Garcia, meanwhile, had a different story, which he outlined in a confession 3 to the police. In his version, he stayed in the car while Lambert and Cheatham got out and approached the victim. Garcia saw a “tussle” and witnessed the “lady ․ backing up holding her purse.” He continued, “She yanked back, she resisted and I heard a gunshot.” When the two companions got back in the car, Lambert said that he had “banged the bitch” because she “wouldn't give up her pocketbook.” This was a preview of Garcia's defense at trial, which was that he was merely a bystander to the crime.

Whereas Cheatham's account cut off shortly after the shooting, when he got to his friend's house, Garcia's version described additional events. After dropping off Cheatham, Lambert went with Garcia to the latter's house. Lambert pulled out the gun and told Garcia that “you better not ever cross me or snitch on me because you know what the deal is.” Garcia understood this to mean that Lambert would kill him.

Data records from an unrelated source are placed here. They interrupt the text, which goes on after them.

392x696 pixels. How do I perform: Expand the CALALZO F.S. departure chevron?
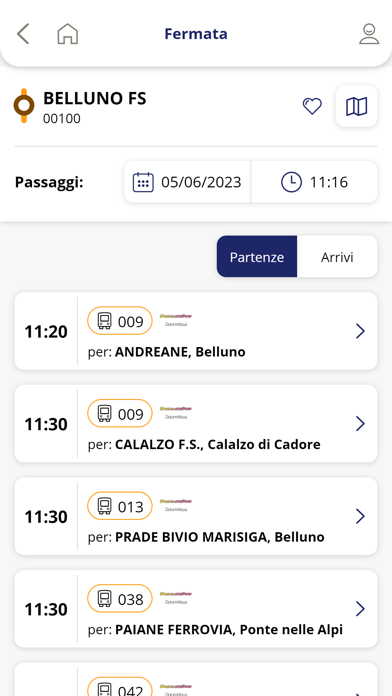(360, 424)
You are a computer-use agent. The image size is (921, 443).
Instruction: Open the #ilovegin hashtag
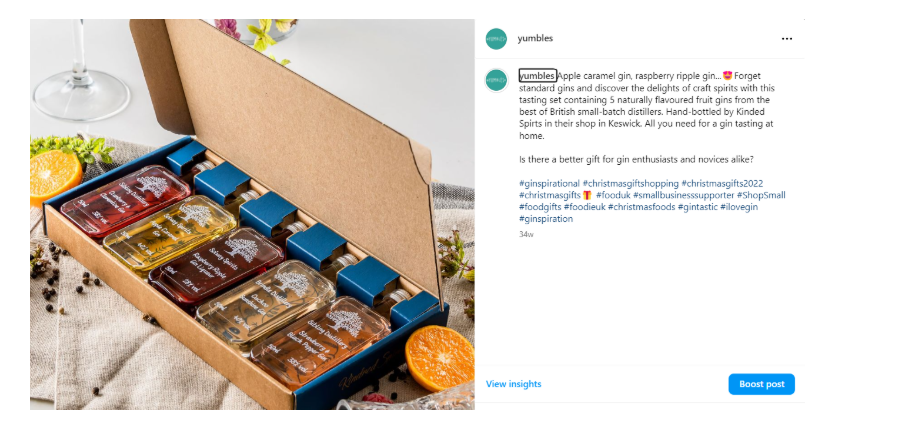click(738, 207)
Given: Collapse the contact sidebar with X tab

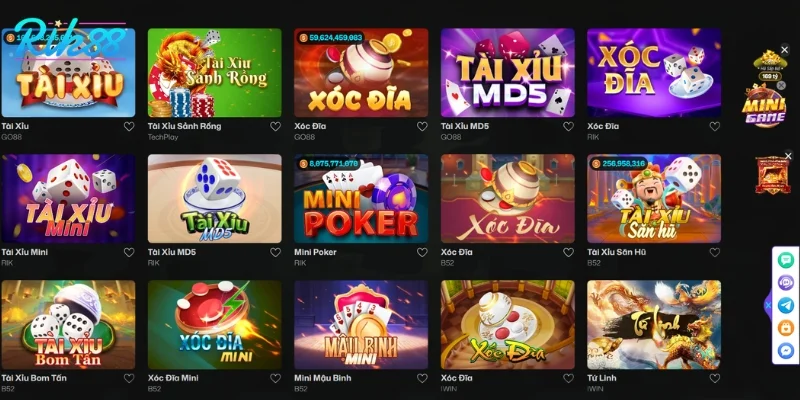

After seeing the gun, Garcia's mother asked them to leave. They drove away, and in the early hours of February 24 the two of them, along with another passenger (not Cheatham), were pulled over. Garcia was driving and attempted to flee, but the car crashed. According to Garcia, Lambert threw him the gun and tried to escape on foot. Garcia, now holding the weapon, attempted to do the same. Shortly afterward, officers apprehended both of them.

B. The trial

The Commonwealth charged Lambert and Garcia with murder (first degree for the former and second degree for the latter), conspiracy, robbery, and possession of an instrument of crime. It sought a joint trial in state court for the two defendants, and Lambert responded with a motion to sever (i.e., to have a separate trial for each defendant). At the time, it was clear that the Commonwealth intended to use Garcia's confession and that the latter was planning to invoke his Fifth Amendment rights by not testifying at trial. Lambert's counsel argued that the combined effect—the introduction of the confession without any ability to cross-examine Garcia—violated the Sixth Amendment's Confrontation Clause.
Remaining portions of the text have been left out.